- TO BE DONE
- 1) From the bug report, return the part that opens with the words containing "Description aceman 2016-04-28" and closes with "times per hour.", copied word for word.
- 2) Answer these questions about the bug report:
(a) What status does the bug report list?
(b) Who reported the bug, and on what date?
(c) How long does each hang last, according to the description?

- TEXT BLOCK
Bug 95192 - [EXA] X server intermittently hangs for short moments with rv710 card
Summary: [EXA] X server intermittently hangs for short moments with rv710 card
Status: RESOLVED WORKSFORME
Alias: None
Product: xorg
Classification: Unclassified
Component: Driver/Radeon (show other bugs)
Version: git
Hardware: x86 (IA32) Linux (All)
: medium normal
Assignee: xf86-video-ati maintainers
QA Contact: Xorg Project Team
URL:
Whiteboard:
Keywords:
Depends on:
Blocks:
 
Reported: 2016-04-28 16:55 UTC by aceman
Modified: 2016-09-17 10:44 UTC (History)
0 users

See Also:
i915 platform:
i915 features:


Attachments
sample Xorg.log (32.16 KB, text/plain)
2016-04-30 10:31 UTC, aceman
no flags Details

Description aceman 2016-04-28 16:55:55 UTC
For at least a year now I observe random temporary hangs of the Xorg server+dekstop. The hangs take 1-10 seconds and after that everything continues normally. It never freezes permanently. Mouse and keyboard does not react at that time (does not move) but the presses are queued and executed once the server unfreezes. The hangs happen several times per hour.

- PROVIDED RECORDS
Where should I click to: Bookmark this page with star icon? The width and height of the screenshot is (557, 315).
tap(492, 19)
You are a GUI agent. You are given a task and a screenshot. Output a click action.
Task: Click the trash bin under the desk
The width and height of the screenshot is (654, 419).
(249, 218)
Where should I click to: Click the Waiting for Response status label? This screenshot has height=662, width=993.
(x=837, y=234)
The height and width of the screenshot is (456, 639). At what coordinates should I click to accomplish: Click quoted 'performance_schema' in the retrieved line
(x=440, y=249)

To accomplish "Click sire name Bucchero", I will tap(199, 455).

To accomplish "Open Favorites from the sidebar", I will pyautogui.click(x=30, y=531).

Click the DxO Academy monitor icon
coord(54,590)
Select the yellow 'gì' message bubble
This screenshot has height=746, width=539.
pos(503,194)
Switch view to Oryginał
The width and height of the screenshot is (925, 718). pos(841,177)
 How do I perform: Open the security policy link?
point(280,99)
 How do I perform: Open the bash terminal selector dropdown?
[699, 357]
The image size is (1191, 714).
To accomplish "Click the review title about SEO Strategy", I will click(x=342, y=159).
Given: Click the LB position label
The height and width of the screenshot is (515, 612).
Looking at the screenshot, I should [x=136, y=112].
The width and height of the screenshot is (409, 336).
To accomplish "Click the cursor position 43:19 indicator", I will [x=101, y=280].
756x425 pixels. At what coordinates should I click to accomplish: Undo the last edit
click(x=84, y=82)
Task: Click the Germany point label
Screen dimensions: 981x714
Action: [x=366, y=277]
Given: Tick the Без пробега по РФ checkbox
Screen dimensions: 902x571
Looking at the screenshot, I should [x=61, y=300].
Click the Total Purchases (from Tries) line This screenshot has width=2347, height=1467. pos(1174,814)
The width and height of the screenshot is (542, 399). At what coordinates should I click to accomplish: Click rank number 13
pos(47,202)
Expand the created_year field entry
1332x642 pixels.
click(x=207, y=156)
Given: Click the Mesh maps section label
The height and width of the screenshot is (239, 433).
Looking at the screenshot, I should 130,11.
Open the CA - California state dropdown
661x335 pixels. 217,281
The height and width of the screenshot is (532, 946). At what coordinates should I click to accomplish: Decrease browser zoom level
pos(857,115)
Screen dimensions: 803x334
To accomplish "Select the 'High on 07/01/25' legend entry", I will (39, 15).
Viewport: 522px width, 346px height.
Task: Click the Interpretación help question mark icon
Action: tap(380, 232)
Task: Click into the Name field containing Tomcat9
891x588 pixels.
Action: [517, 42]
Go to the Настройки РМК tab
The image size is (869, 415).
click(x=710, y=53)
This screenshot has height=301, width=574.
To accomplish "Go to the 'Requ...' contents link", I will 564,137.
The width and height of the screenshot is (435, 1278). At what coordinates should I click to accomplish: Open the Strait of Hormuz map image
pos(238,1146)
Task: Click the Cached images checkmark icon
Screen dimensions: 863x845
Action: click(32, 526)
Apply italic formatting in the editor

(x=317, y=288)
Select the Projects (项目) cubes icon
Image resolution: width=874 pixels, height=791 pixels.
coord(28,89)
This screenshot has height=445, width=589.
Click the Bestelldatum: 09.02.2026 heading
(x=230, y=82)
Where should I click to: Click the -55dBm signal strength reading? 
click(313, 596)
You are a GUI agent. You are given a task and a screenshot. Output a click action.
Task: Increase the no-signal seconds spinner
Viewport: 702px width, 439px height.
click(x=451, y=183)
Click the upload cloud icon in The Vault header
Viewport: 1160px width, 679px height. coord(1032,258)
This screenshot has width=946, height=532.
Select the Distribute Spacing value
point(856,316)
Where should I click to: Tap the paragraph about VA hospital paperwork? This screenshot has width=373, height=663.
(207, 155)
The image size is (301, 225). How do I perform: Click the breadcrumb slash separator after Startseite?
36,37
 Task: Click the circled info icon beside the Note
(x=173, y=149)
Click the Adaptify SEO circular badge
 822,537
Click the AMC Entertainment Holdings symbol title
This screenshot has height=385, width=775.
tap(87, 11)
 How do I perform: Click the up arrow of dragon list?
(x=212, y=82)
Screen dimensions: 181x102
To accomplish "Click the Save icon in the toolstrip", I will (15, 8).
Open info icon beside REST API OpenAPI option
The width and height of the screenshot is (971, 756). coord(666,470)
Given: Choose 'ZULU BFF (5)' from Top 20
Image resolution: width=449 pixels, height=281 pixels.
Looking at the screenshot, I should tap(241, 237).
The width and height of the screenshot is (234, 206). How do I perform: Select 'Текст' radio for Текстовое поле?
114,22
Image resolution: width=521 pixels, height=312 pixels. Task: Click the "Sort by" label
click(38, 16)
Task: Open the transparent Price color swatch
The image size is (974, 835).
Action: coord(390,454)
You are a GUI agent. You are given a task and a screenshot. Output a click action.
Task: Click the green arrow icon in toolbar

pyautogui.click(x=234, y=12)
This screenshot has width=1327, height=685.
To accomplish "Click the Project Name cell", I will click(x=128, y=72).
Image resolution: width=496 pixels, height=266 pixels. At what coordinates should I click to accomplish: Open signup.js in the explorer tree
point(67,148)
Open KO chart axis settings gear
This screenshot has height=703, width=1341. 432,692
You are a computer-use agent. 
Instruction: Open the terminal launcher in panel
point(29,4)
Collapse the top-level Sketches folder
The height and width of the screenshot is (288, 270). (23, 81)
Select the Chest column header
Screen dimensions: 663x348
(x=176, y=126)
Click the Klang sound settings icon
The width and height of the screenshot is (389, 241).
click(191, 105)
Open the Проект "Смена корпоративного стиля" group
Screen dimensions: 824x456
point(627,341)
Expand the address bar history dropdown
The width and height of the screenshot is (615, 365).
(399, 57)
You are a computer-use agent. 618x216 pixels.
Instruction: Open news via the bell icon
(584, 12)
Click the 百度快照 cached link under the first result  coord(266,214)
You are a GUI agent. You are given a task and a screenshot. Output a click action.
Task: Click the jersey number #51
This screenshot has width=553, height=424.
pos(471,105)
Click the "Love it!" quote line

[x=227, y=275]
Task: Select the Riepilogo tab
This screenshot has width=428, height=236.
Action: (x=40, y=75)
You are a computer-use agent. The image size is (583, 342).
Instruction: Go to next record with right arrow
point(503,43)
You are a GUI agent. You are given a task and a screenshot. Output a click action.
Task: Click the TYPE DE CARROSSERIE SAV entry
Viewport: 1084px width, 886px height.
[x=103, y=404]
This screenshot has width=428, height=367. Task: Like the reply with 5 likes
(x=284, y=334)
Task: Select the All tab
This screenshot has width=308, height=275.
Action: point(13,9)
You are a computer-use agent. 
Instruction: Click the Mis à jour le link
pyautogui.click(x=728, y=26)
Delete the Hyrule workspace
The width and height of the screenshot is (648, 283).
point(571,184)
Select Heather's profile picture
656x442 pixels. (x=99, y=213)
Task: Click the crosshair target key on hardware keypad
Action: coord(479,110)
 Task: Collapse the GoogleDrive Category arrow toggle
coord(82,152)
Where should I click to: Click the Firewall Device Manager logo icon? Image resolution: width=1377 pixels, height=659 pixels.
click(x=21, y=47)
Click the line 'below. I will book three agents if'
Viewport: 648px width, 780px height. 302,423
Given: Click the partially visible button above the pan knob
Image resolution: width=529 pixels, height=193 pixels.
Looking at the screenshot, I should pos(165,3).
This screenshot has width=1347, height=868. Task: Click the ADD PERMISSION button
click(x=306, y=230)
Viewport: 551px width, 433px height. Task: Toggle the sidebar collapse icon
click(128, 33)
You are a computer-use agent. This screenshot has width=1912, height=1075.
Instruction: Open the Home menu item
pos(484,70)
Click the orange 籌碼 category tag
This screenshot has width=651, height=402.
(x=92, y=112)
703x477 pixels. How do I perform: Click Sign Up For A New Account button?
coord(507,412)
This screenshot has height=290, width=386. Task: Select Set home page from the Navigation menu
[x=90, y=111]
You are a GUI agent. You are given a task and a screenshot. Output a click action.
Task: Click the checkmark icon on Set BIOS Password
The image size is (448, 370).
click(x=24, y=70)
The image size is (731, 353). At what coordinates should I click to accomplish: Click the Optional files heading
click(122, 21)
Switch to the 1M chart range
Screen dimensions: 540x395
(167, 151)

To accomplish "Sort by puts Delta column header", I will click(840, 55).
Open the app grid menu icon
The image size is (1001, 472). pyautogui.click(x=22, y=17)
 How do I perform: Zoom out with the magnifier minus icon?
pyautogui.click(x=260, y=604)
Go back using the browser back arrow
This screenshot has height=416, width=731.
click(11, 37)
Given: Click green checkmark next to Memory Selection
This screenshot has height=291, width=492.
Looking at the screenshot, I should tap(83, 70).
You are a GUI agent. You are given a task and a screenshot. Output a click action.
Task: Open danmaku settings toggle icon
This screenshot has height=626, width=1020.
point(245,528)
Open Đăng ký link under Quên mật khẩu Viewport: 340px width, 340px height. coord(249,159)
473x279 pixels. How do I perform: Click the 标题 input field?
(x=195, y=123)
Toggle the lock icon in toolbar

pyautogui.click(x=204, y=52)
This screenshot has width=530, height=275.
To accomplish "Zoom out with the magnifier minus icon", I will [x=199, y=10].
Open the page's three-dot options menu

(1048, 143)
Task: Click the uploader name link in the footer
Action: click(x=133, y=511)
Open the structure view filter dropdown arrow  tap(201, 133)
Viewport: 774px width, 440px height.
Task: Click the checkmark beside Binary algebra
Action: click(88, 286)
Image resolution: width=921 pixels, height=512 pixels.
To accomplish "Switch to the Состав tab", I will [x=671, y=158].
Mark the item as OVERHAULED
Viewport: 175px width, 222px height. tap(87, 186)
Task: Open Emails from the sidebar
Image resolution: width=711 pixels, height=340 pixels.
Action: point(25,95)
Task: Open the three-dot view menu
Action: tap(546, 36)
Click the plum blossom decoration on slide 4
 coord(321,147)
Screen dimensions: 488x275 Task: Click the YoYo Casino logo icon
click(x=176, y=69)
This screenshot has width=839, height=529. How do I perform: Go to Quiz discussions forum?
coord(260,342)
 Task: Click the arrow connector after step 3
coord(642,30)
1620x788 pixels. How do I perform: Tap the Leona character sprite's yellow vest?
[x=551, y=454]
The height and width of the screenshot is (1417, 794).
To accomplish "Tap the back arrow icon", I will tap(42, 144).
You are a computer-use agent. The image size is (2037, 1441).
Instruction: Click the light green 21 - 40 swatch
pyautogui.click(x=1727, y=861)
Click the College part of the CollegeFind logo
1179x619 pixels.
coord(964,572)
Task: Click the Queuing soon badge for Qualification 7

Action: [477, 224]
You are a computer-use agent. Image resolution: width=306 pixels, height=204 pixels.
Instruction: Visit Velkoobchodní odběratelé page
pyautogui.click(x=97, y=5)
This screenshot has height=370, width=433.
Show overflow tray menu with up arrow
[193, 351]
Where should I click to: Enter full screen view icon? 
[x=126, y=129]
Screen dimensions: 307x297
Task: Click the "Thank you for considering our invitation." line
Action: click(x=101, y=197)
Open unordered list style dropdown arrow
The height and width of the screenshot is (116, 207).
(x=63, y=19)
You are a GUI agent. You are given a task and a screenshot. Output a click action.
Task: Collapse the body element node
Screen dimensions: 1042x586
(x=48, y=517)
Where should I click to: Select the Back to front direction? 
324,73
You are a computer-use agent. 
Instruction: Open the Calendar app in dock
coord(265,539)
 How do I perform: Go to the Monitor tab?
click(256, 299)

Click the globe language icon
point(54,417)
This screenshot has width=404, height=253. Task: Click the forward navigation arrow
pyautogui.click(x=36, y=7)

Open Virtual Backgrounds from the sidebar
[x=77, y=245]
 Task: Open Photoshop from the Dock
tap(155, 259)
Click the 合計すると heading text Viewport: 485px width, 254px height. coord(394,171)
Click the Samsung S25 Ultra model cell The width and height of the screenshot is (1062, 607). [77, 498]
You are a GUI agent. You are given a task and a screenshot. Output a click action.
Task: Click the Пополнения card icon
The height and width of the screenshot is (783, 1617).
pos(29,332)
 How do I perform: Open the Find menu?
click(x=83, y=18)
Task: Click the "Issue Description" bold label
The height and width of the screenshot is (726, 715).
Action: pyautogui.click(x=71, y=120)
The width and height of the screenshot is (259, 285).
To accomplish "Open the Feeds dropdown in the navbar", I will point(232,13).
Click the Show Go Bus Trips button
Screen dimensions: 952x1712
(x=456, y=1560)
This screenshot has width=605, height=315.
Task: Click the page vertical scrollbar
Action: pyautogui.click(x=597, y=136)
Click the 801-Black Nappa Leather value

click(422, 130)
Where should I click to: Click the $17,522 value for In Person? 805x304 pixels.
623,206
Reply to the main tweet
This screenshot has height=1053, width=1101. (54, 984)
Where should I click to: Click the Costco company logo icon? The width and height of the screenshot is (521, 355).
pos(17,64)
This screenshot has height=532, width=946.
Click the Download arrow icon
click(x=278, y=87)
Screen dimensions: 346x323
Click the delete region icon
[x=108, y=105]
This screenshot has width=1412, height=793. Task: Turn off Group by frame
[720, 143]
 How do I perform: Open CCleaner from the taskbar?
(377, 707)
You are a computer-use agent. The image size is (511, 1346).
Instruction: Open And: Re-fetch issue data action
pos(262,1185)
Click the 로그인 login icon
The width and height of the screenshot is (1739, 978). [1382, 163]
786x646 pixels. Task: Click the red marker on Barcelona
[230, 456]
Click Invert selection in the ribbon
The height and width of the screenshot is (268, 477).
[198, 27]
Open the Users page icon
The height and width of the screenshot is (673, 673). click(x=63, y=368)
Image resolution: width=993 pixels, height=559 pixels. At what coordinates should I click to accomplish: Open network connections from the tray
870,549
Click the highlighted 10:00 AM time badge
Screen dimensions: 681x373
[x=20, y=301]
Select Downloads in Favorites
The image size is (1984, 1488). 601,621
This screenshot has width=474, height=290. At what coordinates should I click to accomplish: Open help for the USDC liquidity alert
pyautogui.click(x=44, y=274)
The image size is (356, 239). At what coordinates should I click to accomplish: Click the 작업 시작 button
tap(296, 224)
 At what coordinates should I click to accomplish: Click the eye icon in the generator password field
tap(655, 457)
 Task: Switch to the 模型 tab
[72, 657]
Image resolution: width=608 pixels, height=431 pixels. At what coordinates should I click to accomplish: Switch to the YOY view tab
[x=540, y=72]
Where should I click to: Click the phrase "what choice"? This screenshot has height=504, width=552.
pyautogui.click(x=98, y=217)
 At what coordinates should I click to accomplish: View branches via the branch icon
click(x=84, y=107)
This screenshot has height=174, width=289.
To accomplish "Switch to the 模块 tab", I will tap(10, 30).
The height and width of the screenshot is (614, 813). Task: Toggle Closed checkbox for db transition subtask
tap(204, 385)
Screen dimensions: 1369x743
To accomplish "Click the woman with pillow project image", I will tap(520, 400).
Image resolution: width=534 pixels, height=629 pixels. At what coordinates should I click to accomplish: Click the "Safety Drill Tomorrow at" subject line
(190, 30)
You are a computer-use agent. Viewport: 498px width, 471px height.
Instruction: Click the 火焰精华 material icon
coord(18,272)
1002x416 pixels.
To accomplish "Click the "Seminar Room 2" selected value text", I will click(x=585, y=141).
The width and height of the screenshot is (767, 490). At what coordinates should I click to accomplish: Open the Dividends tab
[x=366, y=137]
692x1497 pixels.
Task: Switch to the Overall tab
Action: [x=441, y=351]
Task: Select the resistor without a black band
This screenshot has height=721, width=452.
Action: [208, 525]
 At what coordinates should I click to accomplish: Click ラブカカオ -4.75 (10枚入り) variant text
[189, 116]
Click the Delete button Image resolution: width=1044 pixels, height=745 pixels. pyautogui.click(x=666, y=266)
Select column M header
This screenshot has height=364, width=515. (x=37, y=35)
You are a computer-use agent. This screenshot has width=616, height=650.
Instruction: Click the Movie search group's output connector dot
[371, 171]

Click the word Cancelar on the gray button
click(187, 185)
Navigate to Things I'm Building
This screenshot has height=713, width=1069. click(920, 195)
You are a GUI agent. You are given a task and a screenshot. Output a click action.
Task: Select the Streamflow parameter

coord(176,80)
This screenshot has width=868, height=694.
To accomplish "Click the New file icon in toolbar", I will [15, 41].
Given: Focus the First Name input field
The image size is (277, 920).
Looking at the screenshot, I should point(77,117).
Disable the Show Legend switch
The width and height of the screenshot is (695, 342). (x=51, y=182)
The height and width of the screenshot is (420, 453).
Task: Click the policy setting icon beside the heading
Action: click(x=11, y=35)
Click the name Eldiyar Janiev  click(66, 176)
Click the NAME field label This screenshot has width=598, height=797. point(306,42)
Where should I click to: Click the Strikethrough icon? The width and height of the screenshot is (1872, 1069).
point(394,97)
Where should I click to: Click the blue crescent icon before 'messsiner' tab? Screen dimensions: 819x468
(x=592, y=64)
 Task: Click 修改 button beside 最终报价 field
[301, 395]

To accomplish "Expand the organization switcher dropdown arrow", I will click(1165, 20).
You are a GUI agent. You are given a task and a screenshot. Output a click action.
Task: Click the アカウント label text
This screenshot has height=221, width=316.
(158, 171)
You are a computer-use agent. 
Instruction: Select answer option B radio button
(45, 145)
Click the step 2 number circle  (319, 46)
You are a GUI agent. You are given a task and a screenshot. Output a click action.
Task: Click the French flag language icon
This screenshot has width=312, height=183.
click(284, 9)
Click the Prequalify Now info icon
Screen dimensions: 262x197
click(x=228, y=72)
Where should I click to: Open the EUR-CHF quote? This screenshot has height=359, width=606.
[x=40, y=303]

- ANSWERS FOR THE EXERCISE
- 1)
Description aceman 2016-04-28 16:55:55 UTC
For at least a year now I observe random temporary hangs of the Xorg server+dekstop. The hangs take 1-10 seconds and after that everything continues normally. It never freezes permanently. Mouse and keyboard does not react at that time (does not move) but the presses are queued and executed once the server unfreezes. The hangs happen several times per hour.

- 2)
(a) RESOLVED WORKSFORME
(b) aceman, on 2016-04-28
(c) 1-10 seconds